• INSTRUCTIONS TO FOLLOW:
The expected output is exactly the lines below, starting at the line with "Instruction: Reset search" and ending at the line with "Task: Click the scissors Cut icon", both included; no other line belongs in it.

Source records:
● ● ● ● ●

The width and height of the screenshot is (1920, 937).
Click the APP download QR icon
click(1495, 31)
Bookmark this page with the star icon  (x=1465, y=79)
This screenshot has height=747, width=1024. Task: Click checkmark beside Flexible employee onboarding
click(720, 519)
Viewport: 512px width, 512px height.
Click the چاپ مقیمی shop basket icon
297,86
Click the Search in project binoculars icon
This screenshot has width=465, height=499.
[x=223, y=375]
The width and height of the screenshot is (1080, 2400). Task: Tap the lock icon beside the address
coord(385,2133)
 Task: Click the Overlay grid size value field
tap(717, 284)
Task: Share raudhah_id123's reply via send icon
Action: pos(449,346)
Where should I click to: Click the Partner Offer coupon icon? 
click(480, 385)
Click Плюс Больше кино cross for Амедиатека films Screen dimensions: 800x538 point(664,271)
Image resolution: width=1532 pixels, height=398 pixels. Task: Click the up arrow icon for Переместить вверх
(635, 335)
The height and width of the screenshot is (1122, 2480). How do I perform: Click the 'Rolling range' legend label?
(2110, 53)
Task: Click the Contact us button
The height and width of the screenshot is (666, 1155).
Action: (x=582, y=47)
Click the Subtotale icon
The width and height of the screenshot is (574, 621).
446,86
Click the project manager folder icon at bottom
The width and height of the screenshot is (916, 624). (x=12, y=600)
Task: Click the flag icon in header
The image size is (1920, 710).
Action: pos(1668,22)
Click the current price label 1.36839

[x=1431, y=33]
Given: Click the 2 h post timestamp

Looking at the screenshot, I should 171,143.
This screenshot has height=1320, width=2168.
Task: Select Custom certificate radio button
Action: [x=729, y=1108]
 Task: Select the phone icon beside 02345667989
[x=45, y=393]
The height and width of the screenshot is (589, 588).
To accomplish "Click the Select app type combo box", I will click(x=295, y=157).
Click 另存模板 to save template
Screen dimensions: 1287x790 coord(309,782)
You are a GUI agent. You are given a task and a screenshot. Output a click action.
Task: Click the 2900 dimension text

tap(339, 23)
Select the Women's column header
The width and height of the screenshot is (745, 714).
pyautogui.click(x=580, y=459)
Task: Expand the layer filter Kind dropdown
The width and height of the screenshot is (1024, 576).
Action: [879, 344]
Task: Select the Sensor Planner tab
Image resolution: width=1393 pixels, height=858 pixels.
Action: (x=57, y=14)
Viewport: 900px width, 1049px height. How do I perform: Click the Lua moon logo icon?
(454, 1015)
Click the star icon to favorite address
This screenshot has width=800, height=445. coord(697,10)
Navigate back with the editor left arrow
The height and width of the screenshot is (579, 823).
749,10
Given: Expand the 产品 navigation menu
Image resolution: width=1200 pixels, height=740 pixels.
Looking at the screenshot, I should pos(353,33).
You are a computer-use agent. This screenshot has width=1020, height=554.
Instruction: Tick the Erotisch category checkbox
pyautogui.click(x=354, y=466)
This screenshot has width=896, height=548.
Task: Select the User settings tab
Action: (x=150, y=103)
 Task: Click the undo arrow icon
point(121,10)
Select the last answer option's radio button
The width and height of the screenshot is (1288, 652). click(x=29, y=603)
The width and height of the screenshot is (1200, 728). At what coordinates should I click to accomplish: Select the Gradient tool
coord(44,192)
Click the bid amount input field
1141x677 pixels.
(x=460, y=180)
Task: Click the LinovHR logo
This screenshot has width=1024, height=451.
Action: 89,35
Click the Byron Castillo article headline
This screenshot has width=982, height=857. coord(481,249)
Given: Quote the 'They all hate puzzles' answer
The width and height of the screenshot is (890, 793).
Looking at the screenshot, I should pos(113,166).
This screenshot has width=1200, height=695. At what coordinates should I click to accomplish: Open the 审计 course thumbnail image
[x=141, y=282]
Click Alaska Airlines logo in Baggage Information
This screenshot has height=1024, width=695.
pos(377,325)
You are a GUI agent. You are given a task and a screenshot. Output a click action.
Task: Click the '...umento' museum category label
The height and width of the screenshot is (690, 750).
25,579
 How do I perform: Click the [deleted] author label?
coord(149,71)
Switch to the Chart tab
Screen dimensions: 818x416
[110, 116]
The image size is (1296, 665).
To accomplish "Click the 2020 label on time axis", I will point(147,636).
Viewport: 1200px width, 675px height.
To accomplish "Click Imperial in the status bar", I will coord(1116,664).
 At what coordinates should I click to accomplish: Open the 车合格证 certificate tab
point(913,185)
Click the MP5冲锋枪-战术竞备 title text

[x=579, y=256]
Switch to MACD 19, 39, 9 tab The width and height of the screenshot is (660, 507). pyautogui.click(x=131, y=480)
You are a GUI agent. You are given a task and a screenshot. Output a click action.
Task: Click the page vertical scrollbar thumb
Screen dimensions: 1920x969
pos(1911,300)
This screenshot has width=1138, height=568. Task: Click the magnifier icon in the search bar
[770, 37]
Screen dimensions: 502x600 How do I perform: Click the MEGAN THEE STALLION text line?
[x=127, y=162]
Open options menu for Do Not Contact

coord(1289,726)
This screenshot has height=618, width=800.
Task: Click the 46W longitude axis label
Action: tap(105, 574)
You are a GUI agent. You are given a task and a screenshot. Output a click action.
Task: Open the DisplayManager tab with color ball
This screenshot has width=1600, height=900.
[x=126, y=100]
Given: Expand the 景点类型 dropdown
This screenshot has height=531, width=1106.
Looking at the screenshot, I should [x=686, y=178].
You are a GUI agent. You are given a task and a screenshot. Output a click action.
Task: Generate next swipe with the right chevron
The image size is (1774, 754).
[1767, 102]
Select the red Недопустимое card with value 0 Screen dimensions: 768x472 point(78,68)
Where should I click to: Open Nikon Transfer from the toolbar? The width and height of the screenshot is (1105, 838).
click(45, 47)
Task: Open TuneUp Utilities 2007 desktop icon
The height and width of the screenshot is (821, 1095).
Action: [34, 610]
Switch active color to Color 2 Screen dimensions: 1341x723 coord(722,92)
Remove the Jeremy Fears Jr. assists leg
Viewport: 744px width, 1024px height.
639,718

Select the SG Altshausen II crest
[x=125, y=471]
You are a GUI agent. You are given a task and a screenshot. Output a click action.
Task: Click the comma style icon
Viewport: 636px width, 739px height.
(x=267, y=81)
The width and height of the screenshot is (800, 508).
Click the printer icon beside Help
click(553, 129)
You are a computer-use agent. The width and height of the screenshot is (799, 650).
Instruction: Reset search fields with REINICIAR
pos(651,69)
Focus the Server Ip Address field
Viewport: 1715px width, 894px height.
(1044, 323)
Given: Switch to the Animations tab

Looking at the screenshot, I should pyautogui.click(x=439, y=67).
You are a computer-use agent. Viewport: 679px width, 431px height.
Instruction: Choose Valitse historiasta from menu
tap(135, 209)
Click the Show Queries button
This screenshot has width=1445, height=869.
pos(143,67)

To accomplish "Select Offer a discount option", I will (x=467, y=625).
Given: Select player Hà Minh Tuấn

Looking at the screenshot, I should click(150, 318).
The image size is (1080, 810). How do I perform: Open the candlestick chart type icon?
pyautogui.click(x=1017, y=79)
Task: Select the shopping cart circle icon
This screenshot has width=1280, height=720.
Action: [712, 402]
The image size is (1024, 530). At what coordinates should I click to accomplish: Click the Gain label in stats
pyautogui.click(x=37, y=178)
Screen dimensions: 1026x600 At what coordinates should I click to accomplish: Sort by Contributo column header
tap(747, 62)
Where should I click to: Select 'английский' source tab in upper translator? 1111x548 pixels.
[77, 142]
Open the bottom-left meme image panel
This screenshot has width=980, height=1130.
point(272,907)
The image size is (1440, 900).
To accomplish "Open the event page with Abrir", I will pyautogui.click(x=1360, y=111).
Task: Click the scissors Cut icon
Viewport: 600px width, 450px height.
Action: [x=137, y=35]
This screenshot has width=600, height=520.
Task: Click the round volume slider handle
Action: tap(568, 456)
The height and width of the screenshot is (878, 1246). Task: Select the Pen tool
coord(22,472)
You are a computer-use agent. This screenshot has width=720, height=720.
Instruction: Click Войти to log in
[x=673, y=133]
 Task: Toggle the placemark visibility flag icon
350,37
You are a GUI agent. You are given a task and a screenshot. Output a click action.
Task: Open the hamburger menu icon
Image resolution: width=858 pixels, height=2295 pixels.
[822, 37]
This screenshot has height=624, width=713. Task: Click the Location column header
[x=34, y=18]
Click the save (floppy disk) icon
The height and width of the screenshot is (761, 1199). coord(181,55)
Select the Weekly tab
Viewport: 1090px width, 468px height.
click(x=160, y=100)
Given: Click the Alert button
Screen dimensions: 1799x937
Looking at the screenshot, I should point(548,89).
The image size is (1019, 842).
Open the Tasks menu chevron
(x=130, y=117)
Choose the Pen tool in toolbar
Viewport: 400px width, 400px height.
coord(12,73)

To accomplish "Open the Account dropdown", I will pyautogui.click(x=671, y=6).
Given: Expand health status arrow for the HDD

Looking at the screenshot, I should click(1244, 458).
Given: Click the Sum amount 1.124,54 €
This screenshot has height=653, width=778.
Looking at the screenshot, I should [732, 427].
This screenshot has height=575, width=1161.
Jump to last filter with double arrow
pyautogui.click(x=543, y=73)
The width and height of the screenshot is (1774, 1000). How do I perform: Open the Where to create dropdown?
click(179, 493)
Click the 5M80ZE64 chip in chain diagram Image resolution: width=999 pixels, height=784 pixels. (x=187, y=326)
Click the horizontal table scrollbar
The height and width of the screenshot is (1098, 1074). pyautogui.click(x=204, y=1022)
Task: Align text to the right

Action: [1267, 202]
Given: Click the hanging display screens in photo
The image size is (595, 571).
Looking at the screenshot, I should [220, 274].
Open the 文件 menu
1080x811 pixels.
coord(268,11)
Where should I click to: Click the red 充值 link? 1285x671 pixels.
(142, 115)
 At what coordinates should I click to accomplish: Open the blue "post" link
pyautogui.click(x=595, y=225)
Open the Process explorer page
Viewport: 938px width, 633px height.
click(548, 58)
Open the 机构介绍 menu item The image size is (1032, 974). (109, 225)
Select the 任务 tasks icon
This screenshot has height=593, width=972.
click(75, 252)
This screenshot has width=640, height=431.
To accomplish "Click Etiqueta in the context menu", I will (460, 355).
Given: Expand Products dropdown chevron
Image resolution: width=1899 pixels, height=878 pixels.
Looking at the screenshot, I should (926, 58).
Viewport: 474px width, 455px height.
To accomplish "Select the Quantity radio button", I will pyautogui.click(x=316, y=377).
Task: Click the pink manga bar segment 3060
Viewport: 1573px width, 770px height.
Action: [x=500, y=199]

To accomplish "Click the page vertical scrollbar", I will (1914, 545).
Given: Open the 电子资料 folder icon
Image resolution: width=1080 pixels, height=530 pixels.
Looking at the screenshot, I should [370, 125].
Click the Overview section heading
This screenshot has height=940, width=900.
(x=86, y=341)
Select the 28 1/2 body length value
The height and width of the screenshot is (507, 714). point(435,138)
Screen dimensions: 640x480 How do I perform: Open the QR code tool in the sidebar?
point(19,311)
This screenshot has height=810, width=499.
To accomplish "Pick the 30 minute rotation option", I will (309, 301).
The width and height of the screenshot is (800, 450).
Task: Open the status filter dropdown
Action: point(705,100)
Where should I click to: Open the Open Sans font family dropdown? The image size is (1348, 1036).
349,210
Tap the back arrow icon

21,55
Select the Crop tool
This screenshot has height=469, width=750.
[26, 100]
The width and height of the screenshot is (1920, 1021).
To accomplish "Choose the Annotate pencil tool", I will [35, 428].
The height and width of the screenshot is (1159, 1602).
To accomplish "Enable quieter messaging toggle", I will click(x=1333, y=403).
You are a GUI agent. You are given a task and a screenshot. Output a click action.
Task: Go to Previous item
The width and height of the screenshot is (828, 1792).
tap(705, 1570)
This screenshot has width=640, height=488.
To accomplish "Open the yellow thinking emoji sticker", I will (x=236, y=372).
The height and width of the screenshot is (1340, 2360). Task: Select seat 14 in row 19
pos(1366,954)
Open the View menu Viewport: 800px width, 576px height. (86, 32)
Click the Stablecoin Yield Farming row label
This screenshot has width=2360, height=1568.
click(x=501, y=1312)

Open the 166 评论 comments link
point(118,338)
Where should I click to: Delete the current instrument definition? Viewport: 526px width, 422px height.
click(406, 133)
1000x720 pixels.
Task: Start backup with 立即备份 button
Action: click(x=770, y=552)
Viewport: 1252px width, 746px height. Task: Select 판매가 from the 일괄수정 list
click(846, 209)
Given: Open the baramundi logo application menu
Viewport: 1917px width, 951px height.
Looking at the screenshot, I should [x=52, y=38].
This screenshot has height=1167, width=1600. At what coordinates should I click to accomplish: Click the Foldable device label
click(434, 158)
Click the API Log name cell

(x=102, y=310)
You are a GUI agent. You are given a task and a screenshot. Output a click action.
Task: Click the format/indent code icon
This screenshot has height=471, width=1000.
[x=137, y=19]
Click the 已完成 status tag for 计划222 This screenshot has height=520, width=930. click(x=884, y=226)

● ● ● ● ●

• RESPONSE BOX:
Instruction: Reset search fields with REINICIAR
pos(651,69)
Focus the Server Ip Address field
Viewport: 1715px width, 894px height.
(1044, 323)
Given: Switch to the Animations tab

Looking at the screenshot, I should pyautogui.click(x=439, y=67).
You are a computer-use agent. Viewport: 679px width, 431px height.
Instruction: Choose Valitse historiasta from menu
tap(135, 209)
Click the Show Queries button
This screenshot has width=1445, height=869.
pos(143,67)

To accomplish "Select Offer a discount option", I will (x=467, y=625).
Given: Select player Hà Minh Tuấn

Looking at the screenshot, I should click(150, 318).
The image size is (1080, 810). How do I perform: Open the candlestick chart type icon?
pyautogui.click(x=1017, y=79)
Task: Select the shopping cart circle icon
This screenshot has width=1280, height=720.
Action: [712, 402]
The image size is (1024, 530). At what coordinates should I click to accomplish: Click the Gain label in stats
pyautogui.click(x=37, y=178)
Screen dimensions: 1026x600 At what coordinates should I click to accomplish: Sort by Contributo column header
tap(747, 62)
Where should I click to: Select 'английский' source tab in upper translator? 1111x548 pixels.
[77, 142]
Open the bottom-left meme image panel
This screenshot has width=980, height=1130.
point(272,907)
The image size is (1440, 900).
To accomplish "Open the event page with Abrir", I will pyautogui.click(x=1360, y=111).
Task: Click the scissors Cut icon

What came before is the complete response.